Ute Friederici schreibt mit Witz, ihre Sprache kommt leicht daher, nicht aber der Inhalt. Es ist ein Drama, in das die 17 Jahre alte Tilda in Friedericis Jugendroman "Der Kassandra-Ruf" schlittert. Es geht um das Spiel mit Hoffnungen einer jungen Frau, um Abhängigkeiten, um das Ignorieren warnender innerer Stimmen und ein großes Thema, das hier nicht verraten wird, um der Geschichte nicht die Spannung zu nehmen. "Der Kassandra-Ruf" ist nach dem "Orionband" Friedericis zweiter Jugendroman mit der Hauptfigur Tilda und einer Nebenfigur, die möglicherweise in einem neuen Buch eine zentrale Rolle spielen wird. Sie habe erste Ideen dazu, sagt die 60-Jährige.

"Der Kassandra-Ruf" ist ein spannend geschriebenes Jugendbuch, in das sich langsam eine sehr ernste Handlung schleicht – angelehnt an reale Schicksale. Nachvollziehbar schildert die Autorin, wie die Unbedarftheit einer jungen Frau durch Tücke ausgenutzt wird. Über viele Seiten des Romans erzählt Friederici mit trockenem Humor, beispielsweise in einer Szene, in der der kleine Bruder Julian nörgelt, weil ihm die große Schwester Tilda zum Abendbrot harte Butter auf den Tisch stellt: "Als wir in die Küche zurückkamen, gab es flüssige Butter. Julian hatte sie in die Mikrowelle gestellt." Friederici ist seit ihrer Kindheit leidenschaftliche Erzählerin. In der Schule habe sie sich immer auf die Tage gefreut, an denen sie Aufsätze schreiben mussten, und ihren drei Brüdern habe sie gern Gedichte und Geschichten zum Geburtstag geschenkt – manchmal dafür aber Spott geerntet. Lange Zeit habe sie sich gesehnt, fiktive Geschichten zu veröffentlichen, sich aber nie so recht getraut, sagt die Frau, die in ihrem Hauptberuf als Krankenschwester mit der Zusatzausbildung Palliative Care unheilbar kranke Tumorpatienten versorgt.

Davor hatte sie einige Zeit als freie Journalistin für den SÜDKURIER gearbeitet. Den Mut, einen Roman anzufangen, habe ihr ein Kurs zum kreativen Schreiben gegeben. Daraus sei eine Gruppe entstanden, in der sie mit Inhalten und Stilen experimentierten. Im Frühjahr 2013 war Ute Friedericis erster Roman herausgekommen. "Schreiben entlastet", sagt die Autorin.

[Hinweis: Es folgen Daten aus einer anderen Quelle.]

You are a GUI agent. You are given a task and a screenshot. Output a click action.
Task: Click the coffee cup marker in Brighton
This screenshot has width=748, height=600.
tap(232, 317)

Sie nimmt sich dazu gern ein paar Tage am Stück frei. Manchmal schreibt sie sich in einen Rausch, dann sitzt sie vom frühen Morgen bis spät in die Nacht im Schlafanzug vor dem Laptop und lässt ihre Geschichte entstehen. Ab Mittwoch ist sie zur Lesung aus ihrem Roman auf der Buchmesse in Leipzig. Von dort fliegt sie nach Nepal, begleitet von einer Verwandten, die ihr halbes Leben in diesem Land verbracht hat. Es ist der dritte Versuch für Ute Friederici, das Land kennen zu lernen. Zwei Mal hatten sie die Umstände davon abgehalten, die Reise nach Nepal anzutreten. Jetzt sieht sie mit Aufregung dem dritten Anlauf für die Reise entgegen.